For R80.10 and above, refer to sk120633 - Domain Objects in R80.10 and above
Performance for Domain Objects can be an issue. For each packet that passes the Security Gateway and hits a rule using the Domain Object, the system needs to do a reverse DNS Query to see if the Source / Destination IP address (depending on how the rule is constructed) matches the Domain Object.
The results are cached, but not indefinitely. Each time the system performs this lookup, it has to hold the packet until it gets a reply from the DNS server. If the Domain Object is significantly towards the top of the rulebase, then you could potentially be doing a DNS lookup on almost every packet that goes through the rulebase.

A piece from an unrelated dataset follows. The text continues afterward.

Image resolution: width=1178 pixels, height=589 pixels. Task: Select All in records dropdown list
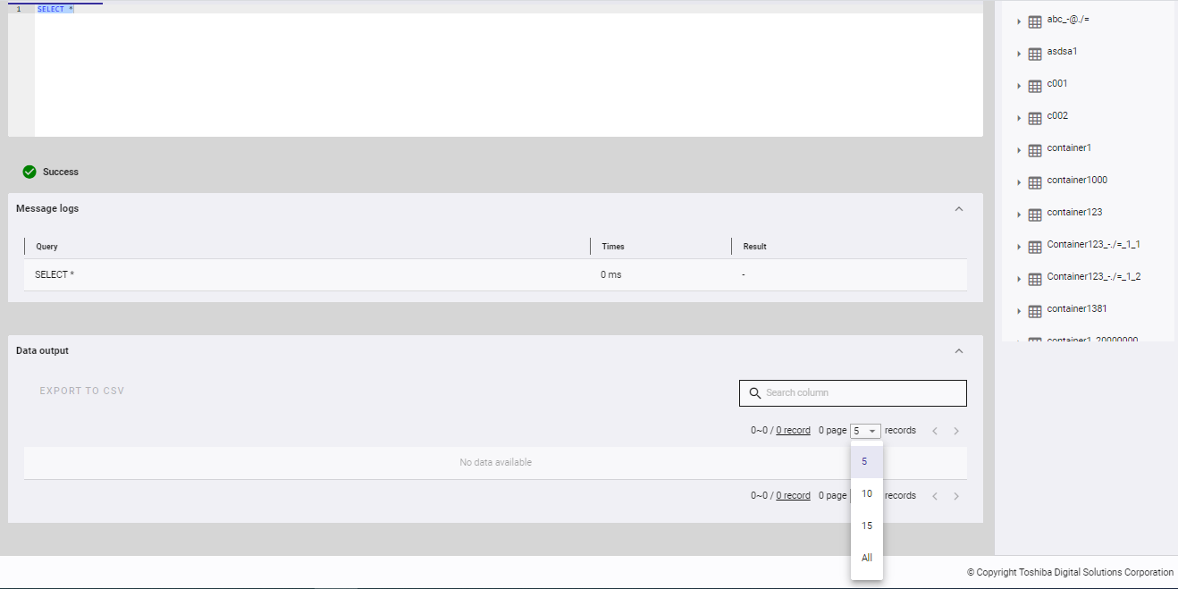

If the DNS server is slow to reply, (~200ms) then you are adding 200ms of latency to all packets that do not match the cached results, if they hit the rule containing the Domain Object. If the performance of the DNS server is such that you see timeouts, then the system has to wait for the full timeout before deciding that it must drop the packet, because it cannot tell if the packet matches the rule or not. (A symptom of this would be seeing F_INDOM drops on the Security Gateway in kernel debug fw ctl debug - m fw + drop).
Rules of thumb:
For more information about Domain Objects, refer to Security Management R80.30 Administration Guide
- Avoid using Domain Objects, if you can.
- Place them as low in the rulebase as you can, to maximize the chance that a given packet will hit a rule that uses a network object, before falling to the Domain Object.
- Construct rules above the Domain Object so as to catch as much traffic as you can, before falling through to the Domain Object.